What to produce:
Gather every line of the data below that contains the string "dimensions", matching its case exactly.

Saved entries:
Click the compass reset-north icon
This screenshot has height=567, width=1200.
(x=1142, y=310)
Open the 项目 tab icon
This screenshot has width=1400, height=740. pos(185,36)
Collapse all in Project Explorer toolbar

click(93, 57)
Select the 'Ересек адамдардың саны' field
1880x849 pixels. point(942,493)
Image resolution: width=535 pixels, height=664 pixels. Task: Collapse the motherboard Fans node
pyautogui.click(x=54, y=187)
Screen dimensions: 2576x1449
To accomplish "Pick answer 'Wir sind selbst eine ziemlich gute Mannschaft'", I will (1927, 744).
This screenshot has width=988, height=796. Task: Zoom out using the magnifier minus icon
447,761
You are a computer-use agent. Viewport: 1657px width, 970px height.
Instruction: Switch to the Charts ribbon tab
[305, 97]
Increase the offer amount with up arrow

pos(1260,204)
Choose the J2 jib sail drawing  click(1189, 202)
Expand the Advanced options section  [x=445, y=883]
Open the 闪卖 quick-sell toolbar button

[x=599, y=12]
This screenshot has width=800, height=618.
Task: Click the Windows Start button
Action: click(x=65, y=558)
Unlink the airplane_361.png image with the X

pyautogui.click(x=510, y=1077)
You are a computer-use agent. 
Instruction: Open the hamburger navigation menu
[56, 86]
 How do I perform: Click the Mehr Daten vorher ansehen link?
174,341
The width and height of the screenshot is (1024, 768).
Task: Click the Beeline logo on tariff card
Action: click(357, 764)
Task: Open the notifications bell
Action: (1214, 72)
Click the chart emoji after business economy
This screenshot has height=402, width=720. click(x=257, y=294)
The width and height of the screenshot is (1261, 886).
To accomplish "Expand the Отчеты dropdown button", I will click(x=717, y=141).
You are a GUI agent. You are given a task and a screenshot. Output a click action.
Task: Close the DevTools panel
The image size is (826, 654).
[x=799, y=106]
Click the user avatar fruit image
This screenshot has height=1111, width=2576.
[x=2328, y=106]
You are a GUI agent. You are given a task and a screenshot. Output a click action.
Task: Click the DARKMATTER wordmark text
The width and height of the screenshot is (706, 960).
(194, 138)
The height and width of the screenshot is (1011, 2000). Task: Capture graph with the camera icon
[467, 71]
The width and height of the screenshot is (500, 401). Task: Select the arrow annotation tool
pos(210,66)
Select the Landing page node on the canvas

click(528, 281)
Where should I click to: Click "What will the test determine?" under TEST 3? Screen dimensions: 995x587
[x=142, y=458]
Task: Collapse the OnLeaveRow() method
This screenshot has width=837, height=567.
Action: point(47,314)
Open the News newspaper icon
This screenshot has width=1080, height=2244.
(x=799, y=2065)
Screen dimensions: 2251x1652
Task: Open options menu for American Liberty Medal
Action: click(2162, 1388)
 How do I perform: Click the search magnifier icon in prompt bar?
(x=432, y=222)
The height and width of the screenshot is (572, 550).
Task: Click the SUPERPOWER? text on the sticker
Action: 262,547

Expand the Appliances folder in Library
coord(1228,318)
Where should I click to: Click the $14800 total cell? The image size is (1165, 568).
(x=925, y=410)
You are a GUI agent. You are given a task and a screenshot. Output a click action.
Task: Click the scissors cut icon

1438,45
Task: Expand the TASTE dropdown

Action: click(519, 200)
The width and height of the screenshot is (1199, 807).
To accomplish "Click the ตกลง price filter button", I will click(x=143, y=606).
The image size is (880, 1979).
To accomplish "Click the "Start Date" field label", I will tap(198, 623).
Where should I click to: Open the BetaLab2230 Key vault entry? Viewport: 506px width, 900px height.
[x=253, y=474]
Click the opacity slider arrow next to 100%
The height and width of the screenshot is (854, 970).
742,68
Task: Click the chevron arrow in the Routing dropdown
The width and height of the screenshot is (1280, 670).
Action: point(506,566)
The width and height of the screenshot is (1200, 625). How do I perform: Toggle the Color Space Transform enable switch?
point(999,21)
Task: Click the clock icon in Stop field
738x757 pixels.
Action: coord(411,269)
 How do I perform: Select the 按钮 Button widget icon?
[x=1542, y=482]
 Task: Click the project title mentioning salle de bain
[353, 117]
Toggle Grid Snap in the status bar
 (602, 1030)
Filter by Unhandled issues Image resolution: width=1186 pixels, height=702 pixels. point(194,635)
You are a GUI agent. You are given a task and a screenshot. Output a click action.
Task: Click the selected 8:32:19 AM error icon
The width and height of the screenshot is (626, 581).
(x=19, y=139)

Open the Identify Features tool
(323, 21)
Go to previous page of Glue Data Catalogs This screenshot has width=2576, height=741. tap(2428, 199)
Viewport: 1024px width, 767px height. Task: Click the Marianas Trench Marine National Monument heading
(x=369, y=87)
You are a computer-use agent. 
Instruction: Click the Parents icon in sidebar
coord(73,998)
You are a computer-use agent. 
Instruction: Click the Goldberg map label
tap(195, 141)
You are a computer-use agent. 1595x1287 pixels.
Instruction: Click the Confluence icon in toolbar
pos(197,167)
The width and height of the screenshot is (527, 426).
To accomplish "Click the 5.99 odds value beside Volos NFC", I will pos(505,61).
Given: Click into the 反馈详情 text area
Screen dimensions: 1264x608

Output for this exercise:
Screen dimensions: 2576x1449
Where should I click to: Click "What will the test determine?" under TEST 3? Screen dimensions: 995x587
Screen dimensions: 2251x1652
Screen dimensions: 1264x608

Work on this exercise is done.